Task statement
From the first line to the last, repeat the records exactly and skip the pictures.

+ + + + + + +

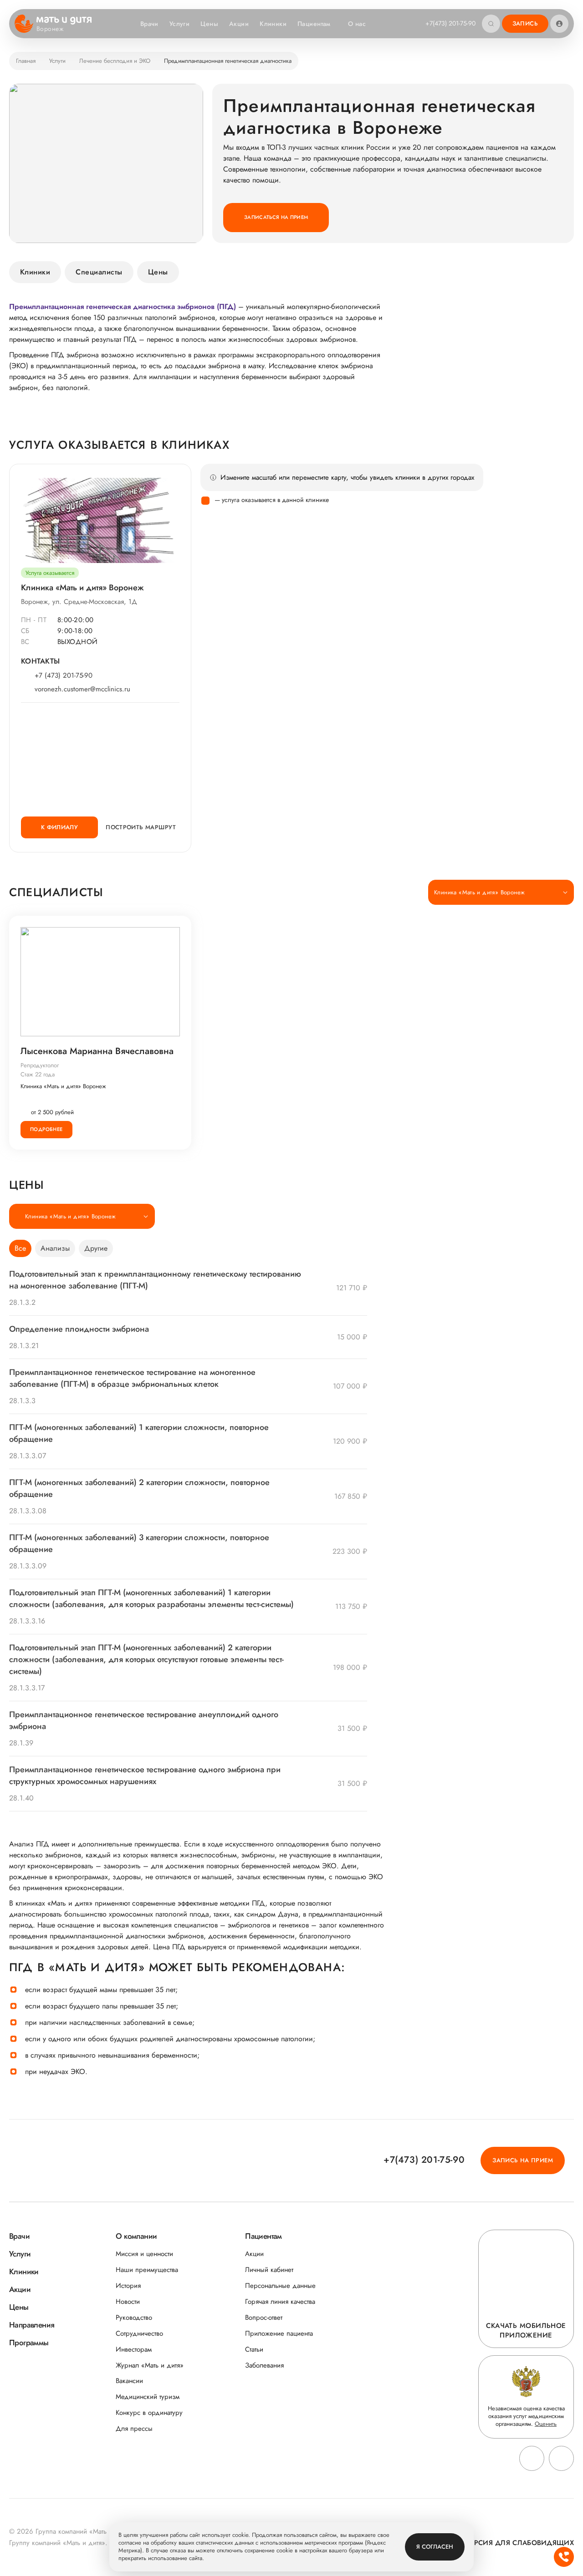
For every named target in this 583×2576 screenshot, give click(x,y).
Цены (209, 23)
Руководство (134, 2317)
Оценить (546, 2424)
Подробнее (46, 1129)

+ + + + + + +

Answer below
For every named target in this 583×2576 screenshot, give click(x,y).
Цены (209, 23)
Руководство (134, 2317)
Оценить (546, 2424)
Подробнее (46, 1129)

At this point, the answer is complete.